Grushenko smiled wearily. “I suppose a clever dog might wonder why a man obeys his slide rule,” he said.
“A good enough analogy,” said Holbrook. “Here’s my guess. It’s obvious the Zolotoyans have been civilized for a very long time. So I imagine they visited all the nearer stars ... ages ago, maybe. They took data home with them. That computer is, as Ekaterina said a few hundred years back, the commissar of interstellar relations. It has all the data. It identifies us, our home planet—”
“Yes, of course!” exclaimed Grushenko. “At this moment, the rulers of Zolotoy—whatever they have, perhaps the entire population—they are studying the report on us!”
Ekaterina closed her eyes. “And what will they decide?” she asked in a dead voice.
“They will send someone to learn our language, or teach us theirs,” said Grushenko. A lift of excitement came to him, he paced up and down, his boots clacked on the floor and his face became a harsh mask of will. “Yes. The attack on us at the mine was a mistake of some kind. We must assume that, comrades, because if it was not we are certainly doomed. Now we have a chance to reason with them. And they can restore the rightful captaincy to the Rurik!”
Holbrook looked up, startled. After a moment: “What makes you so sure they will?”
“There is much we can offer them—it may be necessary to conceal certain elements, in the interests of the larger truth, but—”
“Do you expect to fool a superman?”
“I can try,” said Grushenko simply. “Assuming that there is any need to. Actually, I think they are sure to favor the Red side. Marxist principles would seem to predict that much. However….”
A minute longer he rubbed his jaw, pondering. Then he planted himself, big and heavy, in front of Holbrook. He looked down from his height and snapped: “I will be the only one who talks to them. Do you understand?”
The American stood up. The motion made his head swim. But he cocked his fists and said in anger, “Just how do you expect to prevent me ... comrade?”
“I am the better linguist,” said Grushenko. “I am sure to be talking to them while you still flounder about trying to tell the syllables apart. But there are two sovietists here.

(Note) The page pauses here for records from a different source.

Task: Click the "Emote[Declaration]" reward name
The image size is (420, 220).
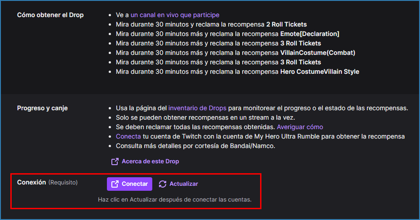Action: point(309,34)
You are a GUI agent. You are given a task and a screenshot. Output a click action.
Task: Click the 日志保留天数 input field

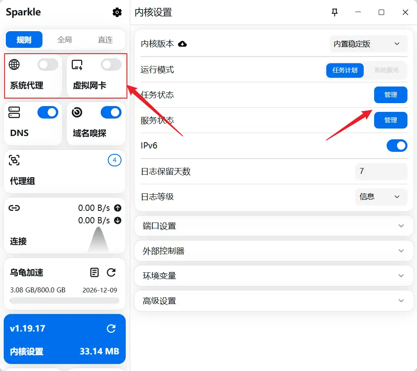pos(381,171)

Between us we can forbid you even to attempt it.”
Holbrook stared at the woman. She rose too, but backed away. One hand lifted to her mouth. “Ilya Feodorovitch,” she whispered. “We are three human creatures.”
“Comrade Saburov,” said Grushenko in an iron tone, “I make this a test of your loyalty. If you wish to commit treason, now is your time.”
Her gaze was wild upon Holbrook. He saw the tides of blood go through her skin, until they drained and she stood white and somehow empty.
“Yes,” she said. “Yes, comrade.”
“Good.” Warmth flowed into the deep voice. Grushenko laid his hands upon her shoulders, searched her eyes, suddenly embraced her. “Thank you, Ekaterina Ivanovna!” He stepped back, and Holbrook saw the heavy hairless face blush like a boy’s. “Not for what you do,” breathed Grushenko. “For what you are.”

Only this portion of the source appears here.